Les mêmes deux premiers alinéas s'appliquent lorsque le médecin prend plusieurs mesures dont la durée cumulée sur une période de quinze jours atteint les durées prévues auxdits deux premiers alinéas.
Les mesures d'isolement et de contention peuvent également faire l'objet d'un contrôle par le juge des libertés et de la détention en application du IV de l'article L. 3211-12-1.
Un décret en Conseil d'Etat précise les conditions d'application du présent II.

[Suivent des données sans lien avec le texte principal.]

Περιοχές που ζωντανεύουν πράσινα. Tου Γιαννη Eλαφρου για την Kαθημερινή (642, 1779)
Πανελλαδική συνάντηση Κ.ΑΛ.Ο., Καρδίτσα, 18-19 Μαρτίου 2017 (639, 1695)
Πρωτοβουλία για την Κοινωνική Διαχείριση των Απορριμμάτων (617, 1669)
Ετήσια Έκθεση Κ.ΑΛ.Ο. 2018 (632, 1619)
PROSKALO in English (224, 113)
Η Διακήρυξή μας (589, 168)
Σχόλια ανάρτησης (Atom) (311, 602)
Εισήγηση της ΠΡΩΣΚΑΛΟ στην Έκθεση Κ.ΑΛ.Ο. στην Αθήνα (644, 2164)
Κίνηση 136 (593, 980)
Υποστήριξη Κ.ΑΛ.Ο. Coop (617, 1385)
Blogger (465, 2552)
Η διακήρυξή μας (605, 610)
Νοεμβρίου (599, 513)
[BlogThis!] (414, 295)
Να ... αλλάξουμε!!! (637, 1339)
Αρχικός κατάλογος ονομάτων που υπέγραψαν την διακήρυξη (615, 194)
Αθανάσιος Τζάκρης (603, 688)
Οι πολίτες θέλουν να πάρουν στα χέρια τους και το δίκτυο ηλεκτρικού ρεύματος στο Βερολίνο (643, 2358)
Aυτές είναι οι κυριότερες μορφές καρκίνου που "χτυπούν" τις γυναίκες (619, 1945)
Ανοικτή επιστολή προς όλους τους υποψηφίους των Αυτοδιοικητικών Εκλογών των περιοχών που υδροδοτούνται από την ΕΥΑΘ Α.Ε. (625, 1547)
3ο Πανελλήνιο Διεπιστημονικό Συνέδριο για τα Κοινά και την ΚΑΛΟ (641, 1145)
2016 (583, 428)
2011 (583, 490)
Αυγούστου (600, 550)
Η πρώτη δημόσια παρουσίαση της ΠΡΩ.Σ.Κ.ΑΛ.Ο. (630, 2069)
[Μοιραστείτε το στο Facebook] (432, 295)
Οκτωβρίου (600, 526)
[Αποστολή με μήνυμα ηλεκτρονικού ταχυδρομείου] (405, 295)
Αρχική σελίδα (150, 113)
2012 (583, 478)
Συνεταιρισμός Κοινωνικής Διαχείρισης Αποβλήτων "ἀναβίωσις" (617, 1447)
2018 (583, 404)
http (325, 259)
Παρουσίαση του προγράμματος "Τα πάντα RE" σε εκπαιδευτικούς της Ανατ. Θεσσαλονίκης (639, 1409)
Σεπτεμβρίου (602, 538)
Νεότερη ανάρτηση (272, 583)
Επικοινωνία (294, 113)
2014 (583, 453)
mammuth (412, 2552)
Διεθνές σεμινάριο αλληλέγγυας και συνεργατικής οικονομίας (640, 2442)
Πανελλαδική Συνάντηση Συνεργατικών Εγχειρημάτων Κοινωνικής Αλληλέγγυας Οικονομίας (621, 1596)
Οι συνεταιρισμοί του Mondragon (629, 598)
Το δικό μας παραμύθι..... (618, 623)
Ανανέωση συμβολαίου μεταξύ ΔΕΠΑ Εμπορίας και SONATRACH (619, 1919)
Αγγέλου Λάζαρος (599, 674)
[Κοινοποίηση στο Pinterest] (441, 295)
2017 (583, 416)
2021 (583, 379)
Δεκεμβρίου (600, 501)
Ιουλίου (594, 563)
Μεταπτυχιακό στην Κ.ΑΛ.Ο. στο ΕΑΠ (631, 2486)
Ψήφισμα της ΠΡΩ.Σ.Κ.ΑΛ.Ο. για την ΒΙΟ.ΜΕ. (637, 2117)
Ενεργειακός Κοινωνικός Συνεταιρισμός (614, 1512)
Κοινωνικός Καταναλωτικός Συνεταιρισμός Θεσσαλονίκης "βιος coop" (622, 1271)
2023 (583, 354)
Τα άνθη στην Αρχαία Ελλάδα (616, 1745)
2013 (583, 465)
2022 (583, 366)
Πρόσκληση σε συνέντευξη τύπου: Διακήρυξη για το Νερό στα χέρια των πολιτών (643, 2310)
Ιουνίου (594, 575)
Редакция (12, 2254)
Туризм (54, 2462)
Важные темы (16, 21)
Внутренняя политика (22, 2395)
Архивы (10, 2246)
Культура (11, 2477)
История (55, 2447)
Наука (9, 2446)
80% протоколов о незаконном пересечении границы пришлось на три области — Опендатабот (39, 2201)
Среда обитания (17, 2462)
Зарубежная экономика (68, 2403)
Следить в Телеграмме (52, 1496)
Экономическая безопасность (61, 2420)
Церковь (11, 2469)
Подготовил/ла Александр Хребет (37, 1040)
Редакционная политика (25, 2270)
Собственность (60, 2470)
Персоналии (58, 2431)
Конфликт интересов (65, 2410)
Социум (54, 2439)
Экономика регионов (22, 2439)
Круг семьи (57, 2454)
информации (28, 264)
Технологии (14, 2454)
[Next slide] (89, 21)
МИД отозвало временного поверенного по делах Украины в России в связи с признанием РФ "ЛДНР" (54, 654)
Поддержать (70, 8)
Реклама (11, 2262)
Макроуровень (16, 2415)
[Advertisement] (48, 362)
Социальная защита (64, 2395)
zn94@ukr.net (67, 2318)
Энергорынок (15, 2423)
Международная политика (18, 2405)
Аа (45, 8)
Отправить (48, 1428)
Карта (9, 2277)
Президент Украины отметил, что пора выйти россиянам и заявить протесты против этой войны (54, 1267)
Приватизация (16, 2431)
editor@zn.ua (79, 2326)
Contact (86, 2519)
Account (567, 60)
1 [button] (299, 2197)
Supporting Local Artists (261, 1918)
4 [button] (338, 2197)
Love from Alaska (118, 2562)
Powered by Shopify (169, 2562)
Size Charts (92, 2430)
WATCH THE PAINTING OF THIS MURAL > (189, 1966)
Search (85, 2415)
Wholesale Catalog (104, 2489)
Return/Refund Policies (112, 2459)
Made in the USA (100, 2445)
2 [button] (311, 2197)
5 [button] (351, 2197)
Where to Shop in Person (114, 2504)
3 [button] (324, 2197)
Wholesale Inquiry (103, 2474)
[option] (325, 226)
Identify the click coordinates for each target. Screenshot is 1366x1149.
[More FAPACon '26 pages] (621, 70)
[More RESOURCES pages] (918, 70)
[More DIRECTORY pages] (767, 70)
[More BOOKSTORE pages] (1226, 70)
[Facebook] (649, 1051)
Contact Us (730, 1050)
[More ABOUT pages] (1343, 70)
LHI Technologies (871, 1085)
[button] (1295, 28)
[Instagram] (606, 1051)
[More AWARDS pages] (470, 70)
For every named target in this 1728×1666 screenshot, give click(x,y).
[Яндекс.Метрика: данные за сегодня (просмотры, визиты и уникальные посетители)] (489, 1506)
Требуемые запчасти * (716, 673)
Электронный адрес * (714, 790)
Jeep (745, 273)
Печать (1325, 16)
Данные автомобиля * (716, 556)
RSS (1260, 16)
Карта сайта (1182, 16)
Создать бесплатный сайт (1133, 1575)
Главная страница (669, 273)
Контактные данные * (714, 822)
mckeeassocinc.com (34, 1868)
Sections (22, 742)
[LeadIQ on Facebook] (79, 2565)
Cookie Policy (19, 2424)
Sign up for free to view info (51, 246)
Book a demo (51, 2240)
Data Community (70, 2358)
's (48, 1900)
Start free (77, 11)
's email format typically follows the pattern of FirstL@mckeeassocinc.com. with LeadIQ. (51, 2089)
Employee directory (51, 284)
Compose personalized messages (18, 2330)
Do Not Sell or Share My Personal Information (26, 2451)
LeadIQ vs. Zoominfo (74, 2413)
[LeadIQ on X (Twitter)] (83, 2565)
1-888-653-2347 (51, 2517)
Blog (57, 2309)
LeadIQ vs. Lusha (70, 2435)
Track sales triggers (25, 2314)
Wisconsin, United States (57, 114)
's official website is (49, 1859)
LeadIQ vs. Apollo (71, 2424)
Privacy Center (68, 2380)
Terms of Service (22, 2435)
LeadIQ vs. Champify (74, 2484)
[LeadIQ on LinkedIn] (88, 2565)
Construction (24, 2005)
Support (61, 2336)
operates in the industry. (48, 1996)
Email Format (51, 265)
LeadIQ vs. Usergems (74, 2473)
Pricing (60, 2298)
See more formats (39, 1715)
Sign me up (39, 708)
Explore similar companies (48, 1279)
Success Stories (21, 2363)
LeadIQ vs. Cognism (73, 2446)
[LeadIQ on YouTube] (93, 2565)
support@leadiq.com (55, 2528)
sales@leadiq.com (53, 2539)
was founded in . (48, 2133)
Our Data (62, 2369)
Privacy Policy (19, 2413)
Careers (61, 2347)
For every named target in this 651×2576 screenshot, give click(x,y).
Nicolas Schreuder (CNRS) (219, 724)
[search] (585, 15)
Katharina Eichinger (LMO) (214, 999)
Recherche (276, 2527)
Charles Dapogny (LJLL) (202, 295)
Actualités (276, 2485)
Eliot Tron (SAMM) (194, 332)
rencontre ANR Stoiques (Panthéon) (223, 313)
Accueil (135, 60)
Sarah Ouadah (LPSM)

III.-Un registre est tenu dans chaque établissement de santé autorisé en psychiatrie et désigné par le directeur général de l'agence régionale de santé pour assurer des soins psychiatriques sans consentement en application du I de l'article L. 3222-1. Pour chaque mesure d'isolement ou de contention, ce registre mentionne le nom du psychiatre ayant décidé cette mesure, un identifiant du patient concerné ainsi que son âge, son mode d'hospitalisation, la date et l'heure de début de la mesure, sa durée et le nom des professionnels de santé l'ayant surveillée. Le registre, établi sous forme numérique, doit être présenté, sur leur demande, à la commission départementale des soins psychiatriques, au Contrôleur général des lieux de privation de liberté ou à ses délégués et aux parlementaires.
L'établissement établit annuellement un rapport rendant compte des pratiques d'admission en chambre d'isolement et de contention, la politique définie pour limiter le recours à ces pratiques et l'évaluation de sa mise en 'uvre. Ce rapport est transmis pour avis à la commission des usagers prévue à l'article L. 1112-3 et au conseil de surveillance prévu à l'article L. 6143-1.